__Directions for this task__. Below are the entries. Transcribe exactly the lines from the one with "You are a computer-use" through the one with "Instruction: Center-align the text", ends included, and leave out all others.

__Information supplied__.

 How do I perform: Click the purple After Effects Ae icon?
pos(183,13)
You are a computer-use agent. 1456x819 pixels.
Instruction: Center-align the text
--
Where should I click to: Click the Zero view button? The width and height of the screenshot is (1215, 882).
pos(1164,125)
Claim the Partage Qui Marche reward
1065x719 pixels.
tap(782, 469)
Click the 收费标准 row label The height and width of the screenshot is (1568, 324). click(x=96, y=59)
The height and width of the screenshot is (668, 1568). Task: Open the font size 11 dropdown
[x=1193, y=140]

__The completed task__.
You are a computer-use agent. 1456x819 pixels.
Instruction: Center-align the text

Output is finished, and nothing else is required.